__WHAT IS NEEDED__
In the records below, find every line with the word "sidebar" and copy it.

^^^^

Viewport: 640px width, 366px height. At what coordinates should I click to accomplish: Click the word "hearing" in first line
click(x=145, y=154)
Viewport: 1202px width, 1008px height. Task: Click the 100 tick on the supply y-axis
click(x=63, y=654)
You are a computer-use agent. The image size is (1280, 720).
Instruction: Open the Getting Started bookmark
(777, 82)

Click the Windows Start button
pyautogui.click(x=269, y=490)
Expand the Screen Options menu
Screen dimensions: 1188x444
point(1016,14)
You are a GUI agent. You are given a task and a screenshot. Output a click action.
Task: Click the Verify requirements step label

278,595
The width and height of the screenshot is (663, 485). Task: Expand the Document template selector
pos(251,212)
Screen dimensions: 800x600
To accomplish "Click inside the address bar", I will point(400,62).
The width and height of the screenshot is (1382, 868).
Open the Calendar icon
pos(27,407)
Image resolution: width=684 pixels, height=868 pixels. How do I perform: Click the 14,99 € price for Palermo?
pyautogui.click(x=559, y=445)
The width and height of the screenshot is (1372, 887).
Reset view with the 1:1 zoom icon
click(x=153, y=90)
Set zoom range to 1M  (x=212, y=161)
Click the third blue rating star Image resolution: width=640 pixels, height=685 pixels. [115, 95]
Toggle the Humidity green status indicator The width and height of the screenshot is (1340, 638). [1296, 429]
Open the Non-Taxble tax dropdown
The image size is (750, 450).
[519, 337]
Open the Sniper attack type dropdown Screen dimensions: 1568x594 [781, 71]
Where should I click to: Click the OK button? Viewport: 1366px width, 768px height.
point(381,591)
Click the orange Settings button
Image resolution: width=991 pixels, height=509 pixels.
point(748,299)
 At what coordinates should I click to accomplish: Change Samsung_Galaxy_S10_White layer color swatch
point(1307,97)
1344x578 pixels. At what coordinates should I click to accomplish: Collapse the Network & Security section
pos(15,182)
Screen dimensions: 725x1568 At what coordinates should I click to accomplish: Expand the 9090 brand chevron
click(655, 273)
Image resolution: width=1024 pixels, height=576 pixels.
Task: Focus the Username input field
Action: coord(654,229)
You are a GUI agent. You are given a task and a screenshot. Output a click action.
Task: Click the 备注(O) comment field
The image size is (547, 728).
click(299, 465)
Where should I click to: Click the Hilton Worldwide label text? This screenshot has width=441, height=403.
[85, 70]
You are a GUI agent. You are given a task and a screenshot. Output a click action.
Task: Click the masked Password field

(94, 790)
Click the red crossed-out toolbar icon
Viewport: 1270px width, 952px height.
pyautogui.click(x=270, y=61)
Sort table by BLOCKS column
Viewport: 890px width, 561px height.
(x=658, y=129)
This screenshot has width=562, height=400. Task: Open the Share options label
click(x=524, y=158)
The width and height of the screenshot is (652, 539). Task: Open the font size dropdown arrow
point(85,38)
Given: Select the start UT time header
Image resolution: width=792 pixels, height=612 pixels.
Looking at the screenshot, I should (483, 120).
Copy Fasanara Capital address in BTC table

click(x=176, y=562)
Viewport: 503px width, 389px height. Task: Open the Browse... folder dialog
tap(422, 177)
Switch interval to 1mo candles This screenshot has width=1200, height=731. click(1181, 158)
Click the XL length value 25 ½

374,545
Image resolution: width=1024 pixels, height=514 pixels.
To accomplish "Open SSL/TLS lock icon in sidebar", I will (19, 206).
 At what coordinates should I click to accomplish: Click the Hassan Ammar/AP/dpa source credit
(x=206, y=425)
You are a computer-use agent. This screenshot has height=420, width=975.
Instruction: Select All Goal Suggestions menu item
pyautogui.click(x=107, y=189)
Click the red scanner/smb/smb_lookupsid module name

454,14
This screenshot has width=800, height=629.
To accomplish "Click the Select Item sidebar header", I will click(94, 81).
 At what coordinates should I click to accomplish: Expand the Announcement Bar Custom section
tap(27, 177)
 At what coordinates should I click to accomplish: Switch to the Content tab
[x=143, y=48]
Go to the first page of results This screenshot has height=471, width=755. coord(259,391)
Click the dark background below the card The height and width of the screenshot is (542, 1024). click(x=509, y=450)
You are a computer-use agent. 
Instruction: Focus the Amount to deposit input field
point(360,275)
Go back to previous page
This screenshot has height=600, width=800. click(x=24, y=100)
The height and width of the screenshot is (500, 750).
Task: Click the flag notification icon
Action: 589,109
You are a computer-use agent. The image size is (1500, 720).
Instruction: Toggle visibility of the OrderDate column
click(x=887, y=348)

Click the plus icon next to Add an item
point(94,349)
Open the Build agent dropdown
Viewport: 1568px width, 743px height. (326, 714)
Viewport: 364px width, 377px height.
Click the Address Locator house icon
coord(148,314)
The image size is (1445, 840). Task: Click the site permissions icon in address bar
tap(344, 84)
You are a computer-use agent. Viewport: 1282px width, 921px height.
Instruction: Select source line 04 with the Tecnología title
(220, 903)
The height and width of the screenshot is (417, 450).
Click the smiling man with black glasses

^^^^

__ANSWER TO THIS PROBLEM__
To accomplish "Open SSL/TLS lock icon in sidebar", I will (19, 206).
To accomplish "Click the Select Item sidebar header", I will click(94, 81).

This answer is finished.